This was a four-arc day — a storage trick that saved hours, a backup that nearly tripped over itself, and two interactive review tools. The throughline: do the irreversible things slowly and the reversible things fast.
The move that moved nothing
I needed to relocate ~150 large videos — about 462 GB — from one folder to another. The obvious copy-and-verify approach was a 12–18 hour job at the share's throughput. Then I noticed both folders live on the same underlying volume, which means a move is just a rename — zero bytes travel.
The risk is that a "move" silently degrades into a slow full copy across a device boundary and you don't notice until hours in. So I proved it first. os.rename raises an error on a cross-device move rather than quietly copying, which makes it a perfect instant-or-fail probe: I ran it on the single largest file (~22 GB) and timed it at 0.092 seconds. A real copy would've taken over an hour. That sub-second result is definitive proof it was a true server-side rename, not a copy. (shutil.move would have hidden the fallback; os.rename is the one to reach for when you specifically want to prove no bytes moved.)
Then the whole set renamed in about three seconds, and I repointed the database paths in a single guarded transaction — set to roll back unless exactly the expected number of rows changed, with a verified snapshot taken first.
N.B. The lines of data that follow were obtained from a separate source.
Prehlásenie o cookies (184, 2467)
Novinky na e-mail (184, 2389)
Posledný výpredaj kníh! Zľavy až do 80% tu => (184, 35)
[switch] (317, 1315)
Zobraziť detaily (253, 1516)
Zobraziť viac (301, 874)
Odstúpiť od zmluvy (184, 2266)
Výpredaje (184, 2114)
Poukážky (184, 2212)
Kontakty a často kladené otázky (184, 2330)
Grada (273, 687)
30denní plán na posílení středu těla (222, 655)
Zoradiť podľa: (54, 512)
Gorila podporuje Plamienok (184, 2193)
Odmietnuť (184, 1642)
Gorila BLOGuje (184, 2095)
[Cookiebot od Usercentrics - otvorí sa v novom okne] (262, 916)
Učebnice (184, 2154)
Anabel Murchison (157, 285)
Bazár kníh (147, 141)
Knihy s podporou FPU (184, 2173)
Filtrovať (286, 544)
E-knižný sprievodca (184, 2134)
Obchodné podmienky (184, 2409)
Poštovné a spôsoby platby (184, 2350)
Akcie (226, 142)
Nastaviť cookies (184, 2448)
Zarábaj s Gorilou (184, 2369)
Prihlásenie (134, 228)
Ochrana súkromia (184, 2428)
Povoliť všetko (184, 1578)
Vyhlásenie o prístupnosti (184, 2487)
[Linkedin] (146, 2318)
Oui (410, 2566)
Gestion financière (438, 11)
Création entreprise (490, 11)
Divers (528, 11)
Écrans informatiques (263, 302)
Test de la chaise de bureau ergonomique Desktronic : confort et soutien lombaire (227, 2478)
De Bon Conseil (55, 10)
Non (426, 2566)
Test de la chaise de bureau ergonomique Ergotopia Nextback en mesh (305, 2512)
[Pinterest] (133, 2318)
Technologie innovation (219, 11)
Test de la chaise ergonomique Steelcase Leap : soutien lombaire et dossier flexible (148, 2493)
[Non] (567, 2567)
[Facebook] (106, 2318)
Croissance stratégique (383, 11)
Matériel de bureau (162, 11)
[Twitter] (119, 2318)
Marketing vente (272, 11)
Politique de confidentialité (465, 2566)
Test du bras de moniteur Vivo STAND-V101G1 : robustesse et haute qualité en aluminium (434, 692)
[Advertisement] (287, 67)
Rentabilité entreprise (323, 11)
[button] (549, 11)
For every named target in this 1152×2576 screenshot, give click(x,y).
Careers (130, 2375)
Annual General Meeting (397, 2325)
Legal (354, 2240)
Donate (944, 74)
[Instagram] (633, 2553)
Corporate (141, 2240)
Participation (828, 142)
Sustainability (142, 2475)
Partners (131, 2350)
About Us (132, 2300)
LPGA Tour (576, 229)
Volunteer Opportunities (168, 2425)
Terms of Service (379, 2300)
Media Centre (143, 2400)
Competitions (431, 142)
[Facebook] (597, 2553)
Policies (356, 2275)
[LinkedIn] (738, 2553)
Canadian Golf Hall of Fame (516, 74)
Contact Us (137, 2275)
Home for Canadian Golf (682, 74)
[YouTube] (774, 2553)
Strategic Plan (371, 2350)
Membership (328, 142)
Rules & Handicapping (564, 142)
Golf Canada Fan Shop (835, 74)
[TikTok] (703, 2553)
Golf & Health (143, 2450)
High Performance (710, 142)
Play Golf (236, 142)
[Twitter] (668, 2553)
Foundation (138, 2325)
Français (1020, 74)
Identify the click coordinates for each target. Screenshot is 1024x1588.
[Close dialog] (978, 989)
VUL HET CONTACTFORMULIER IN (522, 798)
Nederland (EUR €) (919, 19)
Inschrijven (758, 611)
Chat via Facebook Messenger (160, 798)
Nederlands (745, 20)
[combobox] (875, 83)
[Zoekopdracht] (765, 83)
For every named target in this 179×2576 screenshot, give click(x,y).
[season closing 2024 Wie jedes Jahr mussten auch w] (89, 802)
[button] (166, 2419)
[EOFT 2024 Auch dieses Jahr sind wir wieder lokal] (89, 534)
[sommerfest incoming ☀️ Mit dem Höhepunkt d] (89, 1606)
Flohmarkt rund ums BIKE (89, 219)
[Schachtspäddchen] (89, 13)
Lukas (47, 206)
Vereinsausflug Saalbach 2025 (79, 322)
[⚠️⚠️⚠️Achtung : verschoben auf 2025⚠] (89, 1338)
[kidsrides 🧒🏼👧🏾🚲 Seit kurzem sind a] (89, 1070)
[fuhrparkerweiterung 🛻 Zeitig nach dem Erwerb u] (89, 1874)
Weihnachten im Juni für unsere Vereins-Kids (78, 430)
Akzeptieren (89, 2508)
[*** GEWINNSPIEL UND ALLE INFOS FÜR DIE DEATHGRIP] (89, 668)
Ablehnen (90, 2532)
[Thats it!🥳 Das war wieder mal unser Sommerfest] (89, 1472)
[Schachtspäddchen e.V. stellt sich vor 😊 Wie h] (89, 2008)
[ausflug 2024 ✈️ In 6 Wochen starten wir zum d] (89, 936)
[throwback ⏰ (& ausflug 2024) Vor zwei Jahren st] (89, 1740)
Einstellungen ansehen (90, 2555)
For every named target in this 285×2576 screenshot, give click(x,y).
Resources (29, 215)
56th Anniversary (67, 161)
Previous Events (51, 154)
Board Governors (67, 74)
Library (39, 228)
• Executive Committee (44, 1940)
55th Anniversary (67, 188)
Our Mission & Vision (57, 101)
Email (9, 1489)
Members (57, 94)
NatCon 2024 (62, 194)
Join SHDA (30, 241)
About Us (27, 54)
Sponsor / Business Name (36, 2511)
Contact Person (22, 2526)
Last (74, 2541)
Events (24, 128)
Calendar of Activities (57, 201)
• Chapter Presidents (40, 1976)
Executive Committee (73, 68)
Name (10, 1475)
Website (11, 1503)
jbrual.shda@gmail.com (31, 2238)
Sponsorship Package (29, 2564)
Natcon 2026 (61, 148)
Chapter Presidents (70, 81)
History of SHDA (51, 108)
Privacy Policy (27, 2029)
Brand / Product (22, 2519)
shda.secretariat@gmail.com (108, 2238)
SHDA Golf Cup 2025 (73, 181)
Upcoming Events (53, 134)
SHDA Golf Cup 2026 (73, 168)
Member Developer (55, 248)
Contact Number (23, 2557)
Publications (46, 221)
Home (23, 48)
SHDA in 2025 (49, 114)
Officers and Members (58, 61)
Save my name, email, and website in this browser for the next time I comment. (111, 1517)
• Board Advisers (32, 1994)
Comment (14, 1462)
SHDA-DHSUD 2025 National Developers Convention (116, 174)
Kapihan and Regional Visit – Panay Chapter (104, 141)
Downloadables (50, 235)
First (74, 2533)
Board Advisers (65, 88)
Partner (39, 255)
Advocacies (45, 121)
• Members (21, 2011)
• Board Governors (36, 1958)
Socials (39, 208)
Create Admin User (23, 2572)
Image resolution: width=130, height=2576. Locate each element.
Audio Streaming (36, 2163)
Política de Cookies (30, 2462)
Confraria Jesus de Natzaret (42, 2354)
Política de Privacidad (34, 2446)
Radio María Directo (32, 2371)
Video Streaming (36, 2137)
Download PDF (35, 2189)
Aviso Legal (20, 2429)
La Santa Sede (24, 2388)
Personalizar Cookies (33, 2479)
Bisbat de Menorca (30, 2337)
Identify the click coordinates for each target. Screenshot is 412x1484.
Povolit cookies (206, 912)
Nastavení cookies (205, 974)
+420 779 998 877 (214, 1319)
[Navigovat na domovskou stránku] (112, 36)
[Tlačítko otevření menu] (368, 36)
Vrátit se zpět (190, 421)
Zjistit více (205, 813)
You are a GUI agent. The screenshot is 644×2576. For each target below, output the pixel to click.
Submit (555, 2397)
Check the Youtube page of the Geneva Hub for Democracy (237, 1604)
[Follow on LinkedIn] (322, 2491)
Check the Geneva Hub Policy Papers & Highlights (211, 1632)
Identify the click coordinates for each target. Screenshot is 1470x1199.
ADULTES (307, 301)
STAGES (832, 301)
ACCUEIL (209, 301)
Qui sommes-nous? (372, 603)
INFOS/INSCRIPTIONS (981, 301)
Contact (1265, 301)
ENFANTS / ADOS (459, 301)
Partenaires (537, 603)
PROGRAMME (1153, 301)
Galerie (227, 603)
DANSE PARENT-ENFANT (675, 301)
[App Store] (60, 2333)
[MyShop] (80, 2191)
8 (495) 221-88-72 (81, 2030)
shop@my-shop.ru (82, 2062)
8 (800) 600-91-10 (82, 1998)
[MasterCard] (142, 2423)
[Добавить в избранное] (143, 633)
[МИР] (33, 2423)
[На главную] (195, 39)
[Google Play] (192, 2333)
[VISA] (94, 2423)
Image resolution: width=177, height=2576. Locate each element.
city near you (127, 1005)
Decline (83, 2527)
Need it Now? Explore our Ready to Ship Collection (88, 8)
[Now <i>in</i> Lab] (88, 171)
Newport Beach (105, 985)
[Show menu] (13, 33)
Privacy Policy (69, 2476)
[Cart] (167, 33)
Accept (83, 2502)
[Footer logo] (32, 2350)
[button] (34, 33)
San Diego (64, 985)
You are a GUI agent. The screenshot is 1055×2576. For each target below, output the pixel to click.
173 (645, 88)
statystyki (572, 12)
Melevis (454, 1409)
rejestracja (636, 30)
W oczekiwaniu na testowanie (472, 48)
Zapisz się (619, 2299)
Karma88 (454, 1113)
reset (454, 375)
This was the one genuinely irreversible step of the day (the originals get destroyed), so it got the proof, the snapshot, and the row-count guard. Hours to seconds, with a rollback in my pocket.
A backup that almost trampled itself
I set up an off-site backup of the large work-product video folders to cloud storage. Babysitting the transfer, I caught a real hazard: two copy processes were running against the same destination at once — the intended one plus an accidental second launch. That's dangerous for two reasons: the destination allows multiple files with the same name in one folder (so you can get silent duplicates), and it double-spends the daily upload quota. Worse, the obvious verification — a one-way check — is structurally blind to duplicates, because it only flags files that are missing, never extras.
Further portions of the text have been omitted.